*** RECORD EXTRACTS Section Begins ***

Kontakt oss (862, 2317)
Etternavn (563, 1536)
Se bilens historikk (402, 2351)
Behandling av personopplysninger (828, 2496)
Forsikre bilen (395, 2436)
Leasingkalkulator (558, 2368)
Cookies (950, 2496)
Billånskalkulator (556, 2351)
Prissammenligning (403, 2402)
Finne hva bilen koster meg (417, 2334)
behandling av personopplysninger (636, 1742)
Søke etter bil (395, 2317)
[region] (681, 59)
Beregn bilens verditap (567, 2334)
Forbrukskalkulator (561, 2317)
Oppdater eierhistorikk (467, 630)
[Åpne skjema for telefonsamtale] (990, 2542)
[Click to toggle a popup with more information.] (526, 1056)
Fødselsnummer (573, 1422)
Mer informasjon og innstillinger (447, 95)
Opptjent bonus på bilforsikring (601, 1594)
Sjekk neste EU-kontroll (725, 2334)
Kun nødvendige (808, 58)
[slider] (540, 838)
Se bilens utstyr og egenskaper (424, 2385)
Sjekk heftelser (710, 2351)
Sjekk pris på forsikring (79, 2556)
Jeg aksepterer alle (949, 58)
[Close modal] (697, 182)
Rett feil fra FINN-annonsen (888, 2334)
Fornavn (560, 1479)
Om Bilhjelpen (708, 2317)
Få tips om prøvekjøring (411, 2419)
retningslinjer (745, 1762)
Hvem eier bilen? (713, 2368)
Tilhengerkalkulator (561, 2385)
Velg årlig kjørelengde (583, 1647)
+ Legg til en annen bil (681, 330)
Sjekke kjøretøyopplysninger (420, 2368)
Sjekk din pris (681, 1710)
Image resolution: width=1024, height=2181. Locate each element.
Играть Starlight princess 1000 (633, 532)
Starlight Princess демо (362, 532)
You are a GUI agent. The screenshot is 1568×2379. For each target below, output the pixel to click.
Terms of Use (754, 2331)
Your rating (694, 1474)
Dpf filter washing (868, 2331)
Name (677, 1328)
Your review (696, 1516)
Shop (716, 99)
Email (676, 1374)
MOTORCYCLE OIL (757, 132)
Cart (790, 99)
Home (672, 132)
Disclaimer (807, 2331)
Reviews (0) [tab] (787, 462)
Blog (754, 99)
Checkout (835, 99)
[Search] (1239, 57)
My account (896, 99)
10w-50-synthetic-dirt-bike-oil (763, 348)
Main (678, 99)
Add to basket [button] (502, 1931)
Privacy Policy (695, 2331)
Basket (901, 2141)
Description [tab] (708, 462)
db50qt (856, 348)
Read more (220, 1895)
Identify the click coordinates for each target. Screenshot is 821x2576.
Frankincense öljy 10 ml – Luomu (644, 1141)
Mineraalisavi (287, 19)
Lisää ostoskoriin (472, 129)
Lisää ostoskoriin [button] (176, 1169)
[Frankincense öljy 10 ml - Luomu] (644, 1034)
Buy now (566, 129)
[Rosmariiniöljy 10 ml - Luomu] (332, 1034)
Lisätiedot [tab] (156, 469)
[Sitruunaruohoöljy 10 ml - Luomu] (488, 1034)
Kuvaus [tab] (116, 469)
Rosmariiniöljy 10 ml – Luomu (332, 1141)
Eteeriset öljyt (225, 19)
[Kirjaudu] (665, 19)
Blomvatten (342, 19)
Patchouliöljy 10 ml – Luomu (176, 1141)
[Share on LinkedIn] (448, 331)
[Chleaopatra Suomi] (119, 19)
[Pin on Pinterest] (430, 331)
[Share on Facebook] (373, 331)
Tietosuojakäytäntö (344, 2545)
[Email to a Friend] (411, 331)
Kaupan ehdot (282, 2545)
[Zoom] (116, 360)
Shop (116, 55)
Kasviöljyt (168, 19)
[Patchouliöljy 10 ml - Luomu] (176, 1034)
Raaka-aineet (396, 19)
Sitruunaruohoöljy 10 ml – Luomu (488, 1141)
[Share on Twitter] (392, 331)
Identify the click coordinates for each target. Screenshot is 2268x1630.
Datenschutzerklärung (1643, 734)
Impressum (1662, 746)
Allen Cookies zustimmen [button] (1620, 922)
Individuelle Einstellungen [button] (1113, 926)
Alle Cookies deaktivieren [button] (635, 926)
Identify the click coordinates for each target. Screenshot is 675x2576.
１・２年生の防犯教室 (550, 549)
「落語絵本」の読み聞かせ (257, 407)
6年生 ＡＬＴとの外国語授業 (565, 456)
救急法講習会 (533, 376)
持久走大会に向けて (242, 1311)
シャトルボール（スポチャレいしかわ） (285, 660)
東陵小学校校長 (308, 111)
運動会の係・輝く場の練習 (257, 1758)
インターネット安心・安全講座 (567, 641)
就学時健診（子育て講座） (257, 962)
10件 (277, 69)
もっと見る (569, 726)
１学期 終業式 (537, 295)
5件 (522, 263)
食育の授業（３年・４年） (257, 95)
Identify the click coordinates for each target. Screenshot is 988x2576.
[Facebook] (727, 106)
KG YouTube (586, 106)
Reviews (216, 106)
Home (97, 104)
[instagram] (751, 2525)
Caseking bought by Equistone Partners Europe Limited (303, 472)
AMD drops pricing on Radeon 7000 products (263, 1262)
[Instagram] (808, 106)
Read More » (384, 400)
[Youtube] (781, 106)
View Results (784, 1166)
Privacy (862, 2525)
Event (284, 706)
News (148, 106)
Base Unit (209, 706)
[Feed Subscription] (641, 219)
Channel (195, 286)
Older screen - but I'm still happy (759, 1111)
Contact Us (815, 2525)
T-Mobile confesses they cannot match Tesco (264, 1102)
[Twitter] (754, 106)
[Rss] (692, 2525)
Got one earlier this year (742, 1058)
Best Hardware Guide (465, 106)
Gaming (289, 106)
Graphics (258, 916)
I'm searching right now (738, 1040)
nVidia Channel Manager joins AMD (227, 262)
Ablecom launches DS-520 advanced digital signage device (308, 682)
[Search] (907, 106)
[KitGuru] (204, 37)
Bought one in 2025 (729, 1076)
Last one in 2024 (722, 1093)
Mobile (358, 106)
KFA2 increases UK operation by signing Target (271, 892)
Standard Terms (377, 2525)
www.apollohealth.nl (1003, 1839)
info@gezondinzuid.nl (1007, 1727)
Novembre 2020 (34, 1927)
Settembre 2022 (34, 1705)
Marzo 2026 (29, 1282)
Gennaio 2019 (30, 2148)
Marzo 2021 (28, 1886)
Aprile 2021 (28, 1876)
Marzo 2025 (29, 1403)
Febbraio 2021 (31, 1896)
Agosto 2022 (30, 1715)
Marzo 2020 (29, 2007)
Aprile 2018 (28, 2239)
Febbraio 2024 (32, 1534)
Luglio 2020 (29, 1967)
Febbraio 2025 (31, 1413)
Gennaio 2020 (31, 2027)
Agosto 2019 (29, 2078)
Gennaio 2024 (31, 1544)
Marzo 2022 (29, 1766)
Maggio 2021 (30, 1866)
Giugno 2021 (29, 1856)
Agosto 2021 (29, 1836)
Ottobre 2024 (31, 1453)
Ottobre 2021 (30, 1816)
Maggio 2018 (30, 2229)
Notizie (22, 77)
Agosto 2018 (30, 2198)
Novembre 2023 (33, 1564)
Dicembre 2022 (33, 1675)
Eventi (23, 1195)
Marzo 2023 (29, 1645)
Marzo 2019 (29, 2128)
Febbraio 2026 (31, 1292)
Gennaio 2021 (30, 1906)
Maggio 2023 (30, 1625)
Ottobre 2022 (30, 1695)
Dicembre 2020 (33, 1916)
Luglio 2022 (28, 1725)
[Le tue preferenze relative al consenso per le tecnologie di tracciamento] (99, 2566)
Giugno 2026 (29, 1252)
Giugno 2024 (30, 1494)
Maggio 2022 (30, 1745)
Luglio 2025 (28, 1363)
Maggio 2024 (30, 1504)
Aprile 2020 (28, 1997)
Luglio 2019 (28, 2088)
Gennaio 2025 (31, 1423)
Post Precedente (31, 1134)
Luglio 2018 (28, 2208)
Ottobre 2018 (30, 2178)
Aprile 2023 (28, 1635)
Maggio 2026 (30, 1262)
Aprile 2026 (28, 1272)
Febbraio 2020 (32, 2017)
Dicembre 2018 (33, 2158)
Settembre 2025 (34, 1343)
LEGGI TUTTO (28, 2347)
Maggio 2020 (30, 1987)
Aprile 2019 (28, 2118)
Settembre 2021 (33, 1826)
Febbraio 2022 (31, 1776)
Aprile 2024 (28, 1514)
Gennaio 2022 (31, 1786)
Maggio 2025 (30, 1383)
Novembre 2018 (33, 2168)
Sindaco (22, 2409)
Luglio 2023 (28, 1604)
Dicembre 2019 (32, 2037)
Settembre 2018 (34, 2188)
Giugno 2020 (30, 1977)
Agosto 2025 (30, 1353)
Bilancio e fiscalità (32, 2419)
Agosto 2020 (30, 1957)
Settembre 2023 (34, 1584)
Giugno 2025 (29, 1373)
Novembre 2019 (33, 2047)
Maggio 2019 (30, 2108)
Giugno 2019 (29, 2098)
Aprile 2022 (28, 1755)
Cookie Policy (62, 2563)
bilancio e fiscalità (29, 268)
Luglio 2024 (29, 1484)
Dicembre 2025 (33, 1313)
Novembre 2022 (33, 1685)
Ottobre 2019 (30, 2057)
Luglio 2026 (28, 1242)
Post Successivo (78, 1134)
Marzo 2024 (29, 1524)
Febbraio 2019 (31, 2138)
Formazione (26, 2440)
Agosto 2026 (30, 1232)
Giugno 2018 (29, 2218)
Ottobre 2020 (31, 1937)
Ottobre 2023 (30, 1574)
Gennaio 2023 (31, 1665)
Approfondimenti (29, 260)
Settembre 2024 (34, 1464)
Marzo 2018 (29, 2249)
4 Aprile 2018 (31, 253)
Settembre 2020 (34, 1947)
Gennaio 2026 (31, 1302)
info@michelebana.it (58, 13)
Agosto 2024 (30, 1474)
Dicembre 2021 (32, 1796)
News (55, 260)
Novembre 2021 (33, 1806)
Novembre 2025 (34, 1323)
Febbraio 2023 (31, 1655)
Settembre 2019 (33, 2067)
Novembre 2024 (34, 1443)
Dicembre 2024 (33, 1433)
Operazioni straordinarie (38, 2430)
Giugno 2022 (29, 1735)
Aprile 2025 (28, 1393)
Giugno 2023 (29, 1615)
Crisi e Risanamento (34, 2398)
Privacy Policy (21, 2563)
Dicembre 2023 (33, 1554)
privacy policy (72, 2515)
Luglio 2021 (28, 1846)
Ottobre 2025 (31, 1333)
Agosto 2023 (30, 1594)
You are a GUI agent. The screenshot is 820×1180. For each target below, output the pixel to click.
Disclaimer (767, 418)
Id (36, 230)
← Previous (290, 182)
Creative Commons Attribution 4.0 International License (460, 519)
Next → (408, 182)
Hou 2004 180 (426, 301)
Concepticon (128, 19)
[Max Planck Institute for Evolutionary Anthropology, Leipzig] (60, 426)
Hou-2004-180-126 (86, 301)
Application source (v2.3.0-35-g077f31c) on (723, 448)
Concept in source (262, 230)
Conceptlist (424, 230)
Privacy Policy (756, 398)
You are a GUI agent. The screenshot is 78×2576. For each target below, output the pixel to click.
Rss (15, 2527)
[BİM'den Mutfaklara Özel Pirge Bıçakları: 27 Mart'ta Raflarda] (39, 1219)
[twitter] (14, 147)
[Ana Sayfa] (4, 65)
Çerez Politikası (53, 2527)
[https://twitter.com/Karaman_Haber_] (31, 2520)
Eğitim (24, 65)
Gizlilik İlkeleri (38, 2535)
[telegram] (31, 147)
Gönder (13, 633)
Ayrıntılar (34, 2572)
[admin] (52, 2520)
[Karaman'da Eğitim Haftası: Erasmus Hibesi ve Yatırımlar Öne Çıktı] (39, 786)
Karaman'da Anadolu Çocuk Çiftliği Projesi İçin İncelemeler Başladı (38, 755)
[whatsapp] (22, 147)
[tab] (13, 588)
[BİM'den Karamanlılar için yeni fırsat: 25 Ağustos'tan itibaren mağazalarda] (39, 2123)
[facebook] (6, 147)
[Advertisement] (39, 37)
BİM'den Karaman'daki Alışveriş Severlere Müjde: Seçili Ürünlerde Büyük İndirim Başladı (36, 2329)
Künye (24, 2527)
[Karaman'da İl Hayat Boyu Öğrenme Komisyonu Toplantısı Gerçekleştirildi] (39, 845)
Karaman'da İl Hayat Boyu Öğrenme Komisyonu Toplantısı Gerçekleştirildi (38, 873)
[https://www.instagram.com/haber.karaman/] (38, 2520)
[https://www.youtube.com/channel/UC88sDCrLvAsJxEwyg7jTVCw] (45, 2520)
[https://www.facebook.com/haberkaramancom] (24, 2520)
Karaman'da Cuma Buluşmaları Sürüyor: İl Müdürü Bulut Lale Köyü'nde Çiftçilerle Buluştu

*** RECORD EXTRACTS Section Ends ***

An exact copy of the lines above, from the one containing "Dicembre 2024 (33, 1433)" down to the one containing "Agosto 2023 (30, 1594)" and including both, is the whole answer; retype it and nothing else.

Dicembre 2024 (33, 1433)
Operazioni straordinarie (38, 2430)
Giugno 2022 (29, 1735)
Aprile 2025 (28, 1393)
Giugno 2023 (29, 1615)
Crisi e Risanamento (34, 2398)
Privacy Policy (21, 2563)
Dicembre 2023 (33, 1554)
privacy policy (72, 2515)
Luglio 2021 (28, 1846)
Ottobre 2025 (31, 1333)
Agosto 2023 (30, 1594)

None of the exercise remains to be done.